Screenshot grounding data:

────────

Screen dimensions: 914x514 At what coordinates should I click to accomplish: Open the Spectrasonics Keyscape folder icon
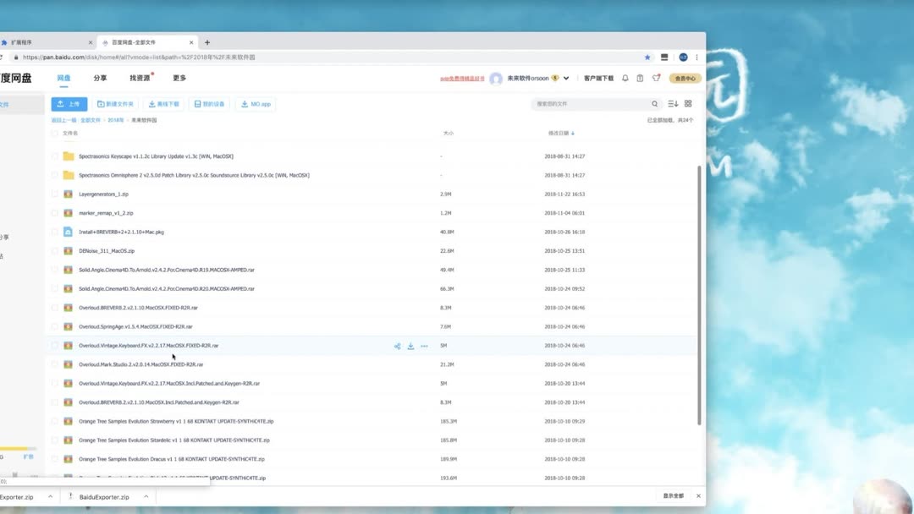click(68, 156)
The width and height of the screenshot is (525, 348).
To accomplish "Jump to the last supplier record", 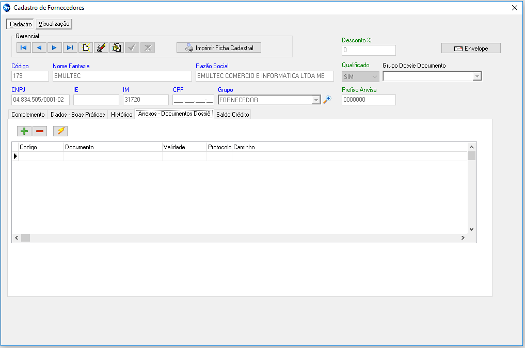I will coord(70,48).
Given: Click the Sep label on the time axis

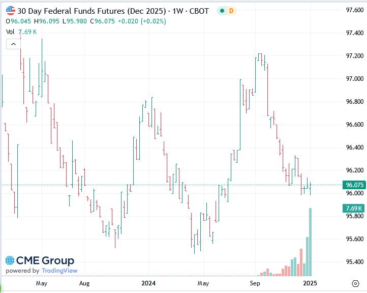Looking at the screenshot, I should [256, 283].
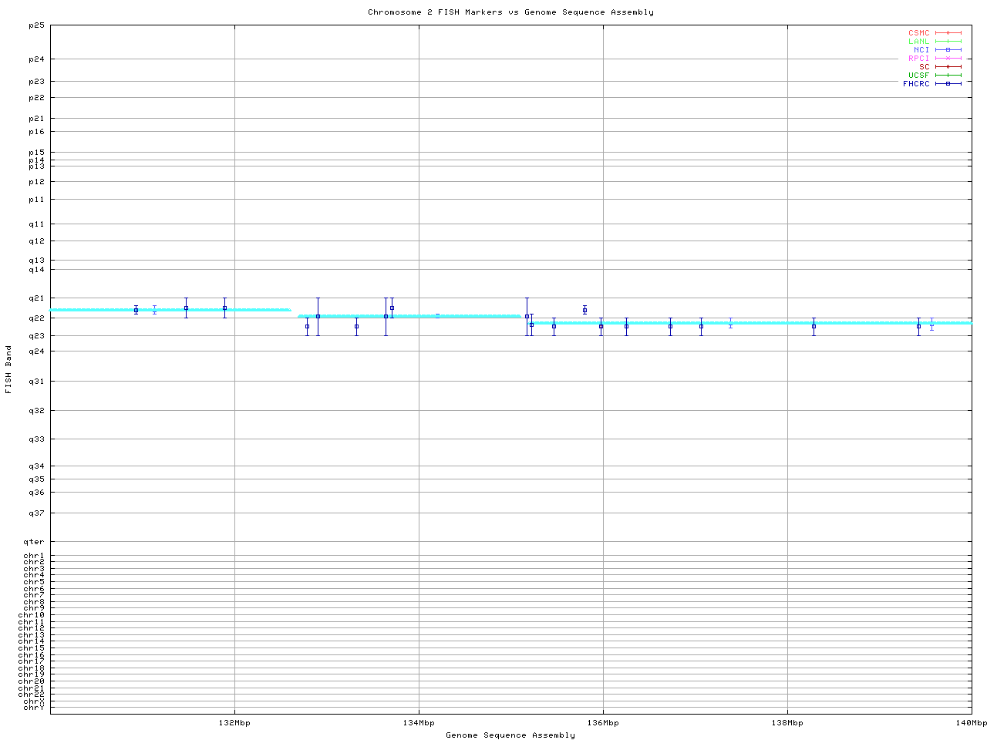Click the data marker just right of 138Mbp
Screen dimensions: 987x740
[x=814, y=326]
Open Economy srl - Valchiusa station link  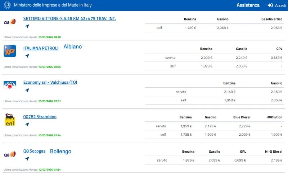tap(50, 82)
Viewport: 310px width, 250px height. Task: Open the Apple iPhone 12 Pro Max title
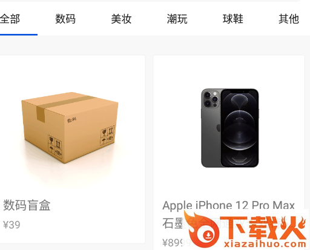pos(228,205)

────────

ASSIGNMENT: When you find the line that contains "Viewport: 310px width, 250px", retype it and every line after it through the end of the data above, exactly, with no pictures.

TASK SOLUTION:
Viewport: 310px width, 250px height. Task: Open the Apple iPhone 12 Pro Max title
pos(228,205)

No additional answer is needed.